Dual defect engineering tailored Li+ diffusion kinetics for sustainable Mn-based composite-structure cathode materials

Abstract

Manganese-rich layered oxides are promising cathode materials for next-generation lithium-ion batteries, yet their practical deployment is hindered by sluggish Li⁺ diffusion, voltage fading, and Mn dissolution triggered by lattice instability. To date, a generalizable design principle that simultaneously accelerates Li⁺ transport and suppresses electrochemical fading remains elusive. Here a dual-defect engineering strategy that concurrently generates twin-boundary interfaces and oxygen vacancies in phosphate-composite Mn-LLO crystal lattices is introduced. The twin boundary defect enlarges Li⁺ transport channels within the Li slabs, while oxygen vacancies efficiently lower Li⁺ migration barriers, guaranteeing fast Li⁺ transport and competitive electrochemistry.
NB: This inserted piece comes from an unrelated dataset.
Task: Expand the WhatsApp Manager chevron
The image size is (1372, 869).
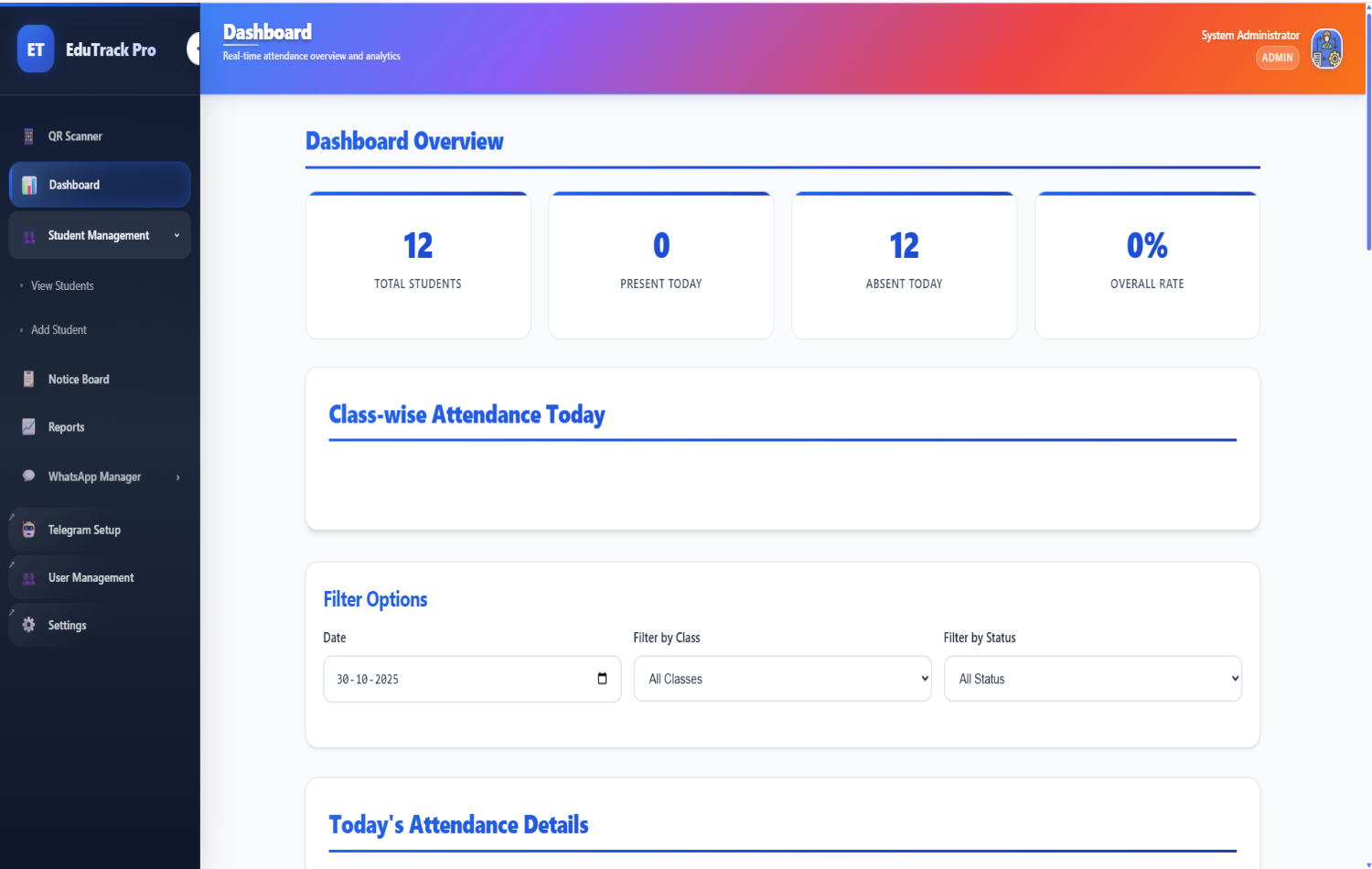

The engineered Mn-based composite cathode delivers 18% rate enhancement at 1C and 90.7% capacity retention after 1000 cycles at 45 °C in 250 mAh pouch cells. Post-mortem analysis reveals uniform Mn/Ni redox and suppressed electrolyte decomposition in the phosphate-composite cathode system. This scalable approach is compatible with commercial Mn-based oxide cathodes and can be extended to other layered oxide systems, offering a defect-centric pathway toward high-stability batteries.